━━━━━ Material to process ━━━━━

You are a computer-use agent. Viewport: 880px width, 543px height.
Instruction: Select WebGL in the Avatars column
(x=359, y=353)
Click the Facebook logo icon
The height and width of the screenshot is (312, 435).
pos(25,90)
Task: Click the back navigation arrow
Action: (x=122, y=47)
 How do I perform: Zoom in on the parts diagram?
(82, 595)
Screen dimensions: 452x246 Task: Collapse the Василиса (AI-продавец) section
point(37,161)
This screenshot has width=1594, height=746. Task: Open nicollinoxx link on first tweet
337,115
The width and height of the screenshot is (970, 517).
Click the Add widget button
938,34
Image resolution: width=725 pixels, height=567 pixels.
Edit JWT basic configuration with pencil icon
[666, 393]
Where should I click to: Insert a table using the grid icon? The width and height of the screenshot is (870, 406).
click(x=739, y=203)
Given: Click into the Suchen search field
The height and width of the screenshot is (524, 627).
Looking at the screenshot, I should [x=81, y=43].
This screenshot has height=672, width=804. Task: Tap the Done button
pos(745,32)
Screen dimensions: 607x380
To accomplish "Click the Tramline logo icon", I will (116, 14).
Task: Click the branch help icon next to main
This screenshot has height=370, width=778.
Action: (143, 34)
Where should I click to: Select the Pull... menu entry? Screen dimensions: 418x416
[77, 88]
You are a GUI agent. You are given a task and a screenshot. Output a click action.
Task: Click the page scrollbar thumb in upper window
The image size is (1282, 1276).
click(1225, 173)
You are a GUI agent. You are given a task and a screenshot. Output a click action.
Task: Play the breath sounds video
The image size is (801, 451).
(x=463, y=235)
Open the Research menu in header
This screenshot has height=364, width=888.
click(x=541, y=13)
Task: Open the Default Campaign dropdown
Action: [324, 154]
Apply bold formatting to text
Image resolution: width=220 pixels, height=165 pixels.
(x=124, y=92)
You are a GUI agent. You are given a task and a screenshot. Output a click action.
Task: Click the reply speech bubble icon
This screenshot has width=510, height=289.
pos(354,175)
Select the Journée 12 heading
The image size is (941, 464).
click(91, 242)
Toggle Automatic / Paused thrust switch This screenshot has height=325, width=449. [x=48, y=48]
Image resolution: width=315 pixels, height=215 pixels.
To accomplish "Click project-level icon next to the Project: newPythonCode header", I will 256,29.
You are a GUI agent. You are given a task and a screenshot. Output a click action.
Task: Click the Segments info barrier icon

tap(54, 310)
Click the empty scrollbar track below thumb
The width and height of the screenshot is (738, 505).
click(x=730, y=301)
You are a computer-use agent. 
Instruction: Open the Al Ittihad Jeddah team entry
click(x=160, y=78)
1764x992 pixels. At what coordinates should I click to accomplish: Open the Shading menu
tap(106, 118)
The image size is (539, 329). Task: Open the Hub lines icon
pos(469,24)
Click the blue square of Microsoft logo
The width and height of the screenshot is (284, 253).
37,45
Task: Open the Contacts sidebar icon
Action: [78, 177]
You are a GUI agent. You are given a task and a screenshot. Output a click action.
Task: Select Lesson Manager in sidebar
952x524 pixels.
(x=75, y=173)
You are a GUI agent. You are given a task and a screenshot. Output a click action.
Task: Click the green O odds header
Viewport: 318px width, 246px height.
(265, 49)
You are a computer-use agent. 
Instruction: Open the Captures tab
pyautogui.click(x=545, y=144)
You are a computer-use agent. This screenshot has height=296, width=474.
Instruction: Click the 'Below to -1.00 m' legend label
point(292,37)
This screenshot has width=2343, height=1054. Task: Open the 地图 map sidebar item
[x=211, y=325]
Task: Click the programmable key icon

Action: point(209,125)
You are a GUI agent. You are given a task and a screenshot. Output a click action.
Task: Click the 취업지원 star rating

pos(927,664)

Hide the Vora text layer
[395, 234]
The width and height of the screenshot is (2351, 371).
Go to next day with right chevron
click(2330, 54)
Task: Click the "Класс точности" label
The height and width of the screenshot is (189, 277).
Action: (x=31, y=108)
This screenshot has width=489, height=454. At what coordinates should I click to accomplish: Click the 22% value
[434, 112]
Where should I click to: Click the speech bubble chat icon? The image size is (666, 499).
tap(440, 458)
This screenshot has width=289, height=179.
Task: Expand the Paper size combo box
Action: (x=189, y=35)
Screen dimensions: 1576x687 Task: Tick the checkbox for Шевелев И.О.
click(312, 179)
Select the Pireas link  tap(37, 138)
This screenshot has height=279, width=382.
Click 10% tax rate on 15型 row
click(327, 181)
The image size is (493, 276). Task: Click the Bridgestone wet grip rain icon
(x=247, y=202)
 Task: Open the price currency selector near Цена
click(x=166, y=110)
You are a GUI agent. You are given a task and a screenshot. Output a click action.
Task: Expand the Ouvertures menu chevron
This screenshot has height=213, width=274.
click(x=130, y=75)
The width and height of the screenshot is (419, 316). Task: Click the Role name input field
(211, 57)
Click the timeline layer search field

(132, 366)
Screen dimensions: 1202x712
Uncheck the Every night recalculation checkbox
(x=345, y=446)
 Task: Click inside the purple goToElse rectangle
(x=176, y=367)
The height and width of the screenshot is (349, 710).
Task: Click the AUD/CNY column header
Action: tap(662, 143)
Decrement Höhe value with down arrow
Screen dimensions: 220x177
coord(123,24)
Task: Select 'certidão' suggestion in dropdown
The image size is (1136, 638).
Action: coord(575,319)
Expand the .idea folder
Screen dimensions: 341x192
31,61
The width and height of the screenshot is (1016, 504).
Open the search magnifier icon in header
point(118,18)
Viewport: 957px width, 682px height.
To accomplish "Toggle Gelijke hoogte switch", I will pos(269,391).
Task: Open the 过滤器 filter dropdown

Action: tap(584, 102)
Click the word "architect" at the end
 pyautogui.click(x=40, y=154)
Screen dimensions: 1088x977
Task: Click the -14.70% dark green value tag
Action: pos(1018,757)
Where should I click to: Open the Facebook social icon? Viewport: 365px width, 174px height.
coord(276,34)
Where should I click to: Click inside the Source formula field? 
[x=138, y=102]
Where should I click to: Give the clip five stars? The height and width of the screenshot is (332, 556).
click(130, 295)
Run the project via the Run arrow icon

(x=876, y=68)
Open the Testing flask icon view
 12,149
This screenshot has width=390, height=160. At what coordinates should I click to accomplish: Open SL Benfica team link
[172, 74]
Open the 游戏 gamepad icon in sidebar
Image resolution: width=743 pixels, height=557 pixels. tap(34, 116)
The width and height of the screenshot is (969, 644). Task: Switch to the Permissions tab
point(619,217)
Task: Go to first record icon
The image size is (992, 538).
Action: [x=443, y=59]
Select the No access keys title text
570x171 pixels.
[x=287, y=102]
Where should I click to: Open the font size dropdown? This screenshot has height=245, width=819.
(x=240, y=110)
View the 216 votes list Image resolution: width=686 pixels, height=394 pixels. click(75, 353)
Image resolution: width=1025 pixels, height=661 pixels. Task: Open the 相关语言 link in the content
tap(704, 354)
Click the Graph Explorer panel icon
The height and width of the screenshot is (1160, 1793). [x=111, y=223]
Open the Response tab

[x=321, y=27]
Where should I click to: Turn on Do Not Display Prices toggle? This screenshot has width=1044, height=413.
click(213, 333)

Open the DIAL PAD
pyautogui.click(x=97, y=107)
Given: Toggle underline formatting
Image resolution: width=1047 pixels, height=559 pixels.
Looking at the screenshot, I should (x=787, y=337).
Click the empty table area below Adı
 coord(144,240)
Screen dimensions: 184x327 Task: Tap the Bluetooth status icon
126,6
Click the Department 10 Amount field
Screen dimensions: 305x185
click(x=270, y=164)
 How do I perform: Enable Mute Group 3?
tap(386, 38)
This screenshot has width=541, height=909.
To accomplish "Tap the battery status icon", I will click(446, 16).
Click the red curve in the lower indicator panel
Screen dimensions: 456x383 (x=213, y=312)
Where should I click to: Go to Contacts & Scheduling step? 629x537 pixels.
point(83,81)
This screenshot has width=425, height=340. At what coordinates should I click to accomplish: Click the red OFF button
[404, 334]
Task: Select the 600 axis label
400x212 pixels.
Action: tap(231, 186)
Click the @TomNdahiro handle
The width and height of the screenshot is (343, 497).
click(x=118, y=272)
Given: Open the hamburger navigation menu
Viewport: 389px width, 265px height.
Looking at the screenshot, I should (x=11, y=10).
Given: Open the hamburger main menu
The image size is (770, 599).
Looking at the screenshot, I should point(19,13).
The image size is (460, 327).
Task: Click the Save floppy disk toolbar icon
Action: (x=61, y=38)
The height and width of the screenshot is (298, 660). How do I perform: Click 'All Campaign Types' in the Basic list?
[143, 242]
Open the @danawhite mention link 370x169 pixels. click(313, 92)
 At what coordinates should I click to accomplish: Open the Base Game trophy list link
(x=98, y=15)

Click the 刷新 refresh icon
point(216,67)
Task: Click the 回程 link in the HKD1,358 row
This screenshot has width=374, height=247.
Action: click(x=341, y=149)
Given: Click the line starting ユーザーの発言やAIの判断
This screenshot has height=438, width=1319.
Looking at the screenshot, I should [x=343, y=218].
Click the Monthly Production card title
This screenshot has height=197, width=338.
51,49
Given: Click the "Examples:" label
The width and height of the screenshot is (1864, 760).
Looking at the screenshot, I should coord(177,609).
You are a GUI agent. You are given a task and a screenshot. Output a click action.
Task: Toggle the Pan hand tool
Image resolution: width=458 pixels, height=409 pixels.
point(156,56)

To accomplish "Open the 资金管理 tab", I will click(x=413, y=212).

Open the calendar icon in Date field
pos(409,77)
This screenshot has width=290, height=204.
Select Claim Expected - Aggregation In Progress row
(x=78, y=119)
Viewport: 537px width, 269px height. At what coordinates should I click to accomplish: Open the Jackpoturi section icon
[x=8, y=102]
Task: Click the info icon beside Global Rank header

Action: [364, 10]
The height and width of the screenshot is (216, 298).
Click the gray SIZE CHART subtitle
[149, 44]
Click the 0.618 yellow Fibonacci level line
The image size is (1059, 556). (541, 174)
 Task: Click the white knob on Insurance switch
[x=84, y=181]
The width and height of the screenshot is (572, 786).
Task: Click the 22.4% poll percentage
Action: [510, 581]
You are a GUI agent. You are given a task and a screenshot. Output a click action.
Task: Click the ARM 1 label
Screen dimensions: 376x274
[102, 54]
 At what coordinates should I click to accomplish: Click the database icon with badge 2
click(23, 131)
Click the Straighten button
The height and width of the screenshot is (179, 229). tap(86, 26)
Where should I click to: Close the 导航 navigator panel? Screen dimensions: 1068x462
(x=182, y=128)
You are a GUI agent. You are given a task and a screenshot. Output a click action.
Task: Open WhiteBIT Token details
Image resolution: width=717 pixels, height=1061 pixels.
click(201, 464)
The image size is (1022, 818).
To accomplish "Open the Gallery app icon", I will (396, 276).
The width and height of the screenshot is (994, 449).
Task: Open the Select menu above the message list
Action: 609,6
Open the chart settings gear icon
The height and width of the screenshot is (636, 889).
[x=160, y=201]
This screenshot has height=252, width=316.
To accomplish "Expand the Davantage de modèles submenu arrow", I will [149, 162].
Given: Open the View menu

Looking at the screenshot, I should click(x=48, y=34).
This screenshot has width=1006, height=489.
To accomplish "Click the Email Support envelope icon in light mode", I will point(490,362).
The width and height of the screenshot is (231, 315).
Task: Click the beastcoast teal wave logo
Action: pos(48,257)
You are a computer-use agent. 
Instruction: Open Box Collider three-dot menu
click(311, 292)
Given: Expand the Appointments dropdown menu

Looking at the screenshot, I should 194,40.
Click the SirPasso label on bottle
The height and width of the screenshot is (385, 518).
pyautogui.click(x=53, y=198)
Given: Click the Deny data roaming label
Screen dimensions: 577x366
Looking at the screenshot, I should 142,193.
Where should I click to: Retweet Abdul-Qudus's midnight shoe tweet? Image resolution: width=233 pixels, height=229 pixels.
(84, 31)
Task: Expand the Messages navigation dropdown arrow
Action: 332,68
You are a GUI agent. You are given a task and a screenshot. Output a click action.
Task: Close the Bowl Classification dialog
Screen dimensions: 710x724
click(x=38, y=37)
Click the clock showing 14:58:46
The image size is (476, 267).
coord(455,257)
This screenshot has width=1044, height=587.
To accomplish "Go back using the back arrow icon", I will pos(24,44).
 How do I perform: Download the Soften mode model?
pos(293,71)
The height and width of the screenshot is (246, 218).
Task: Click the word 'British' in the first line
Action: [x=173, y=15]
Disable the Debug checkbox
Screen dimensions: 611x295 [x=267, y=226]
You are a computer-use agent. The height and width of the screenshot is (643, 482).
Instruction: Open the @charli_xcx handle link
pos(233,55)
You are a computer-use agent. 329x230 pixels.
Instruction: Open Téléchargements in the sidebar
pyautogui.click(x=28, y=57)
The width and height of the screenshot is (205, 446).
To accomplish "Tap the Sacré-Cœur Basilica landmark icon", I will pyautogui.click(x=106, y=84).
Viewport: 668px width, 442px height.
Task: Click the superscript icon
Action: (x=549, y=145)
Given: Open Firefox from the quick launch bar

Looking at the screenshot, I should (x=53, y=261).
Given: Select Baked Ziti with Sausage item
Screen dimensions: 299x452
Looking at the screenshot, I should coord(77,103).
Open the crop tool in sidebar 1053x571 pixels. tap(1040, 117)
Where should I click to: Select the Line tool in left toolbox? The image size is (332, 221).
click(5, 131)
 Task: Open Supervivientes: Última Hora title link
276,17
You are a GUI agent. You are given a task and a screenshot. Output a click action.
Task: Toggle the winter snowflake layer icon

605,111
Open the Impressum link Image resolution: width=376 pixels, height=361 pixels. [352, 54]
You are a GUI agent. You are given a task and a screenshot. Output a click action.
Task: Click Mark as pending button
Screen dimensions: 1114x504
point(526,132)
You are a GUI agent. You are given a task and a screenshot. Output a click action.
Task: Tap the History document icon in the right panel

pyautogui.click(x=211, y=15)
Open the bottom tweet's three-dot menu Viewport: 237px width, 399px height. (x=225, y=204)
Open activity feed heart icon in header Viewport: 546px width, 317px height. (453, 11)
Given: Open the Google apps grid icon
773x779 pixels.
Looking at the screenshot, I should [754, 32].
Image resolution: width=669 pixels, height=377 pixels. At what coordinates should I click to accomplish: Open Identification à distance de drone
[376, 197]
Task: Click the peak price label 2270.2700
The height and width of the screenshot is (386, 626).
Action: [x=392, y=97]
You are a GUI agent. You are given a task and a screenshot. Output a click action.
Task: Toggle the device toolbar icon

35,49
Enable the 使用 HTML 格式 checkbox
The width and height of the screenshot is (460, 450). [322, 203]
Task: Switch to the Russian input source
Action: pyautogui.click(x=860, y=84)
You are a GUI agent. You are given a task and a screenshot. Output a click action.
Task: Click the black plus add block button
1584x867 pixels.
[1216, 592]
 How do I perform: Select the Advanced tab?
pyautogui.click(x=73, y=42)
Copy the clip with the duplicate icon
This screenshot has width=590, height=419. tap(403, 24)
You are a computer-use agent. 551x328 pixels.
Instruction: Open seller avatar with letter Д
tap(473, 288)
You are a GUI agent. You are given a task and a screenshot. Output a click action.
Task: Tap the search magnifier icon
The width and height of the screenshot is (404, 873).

━━━━━

▸ What needs to be done: Print only these lines, please. They run from the start of the entries above to the line containing "Click the Facebook logo icon", both ends included, and must match exactly.

▸ Exercise solution:
You are a computer-use agent. Viewport: 880px width, 543px height.
Instruction: Select WebGL in the Avatars column
(x=359, y=353)
Click the Facebook logo icon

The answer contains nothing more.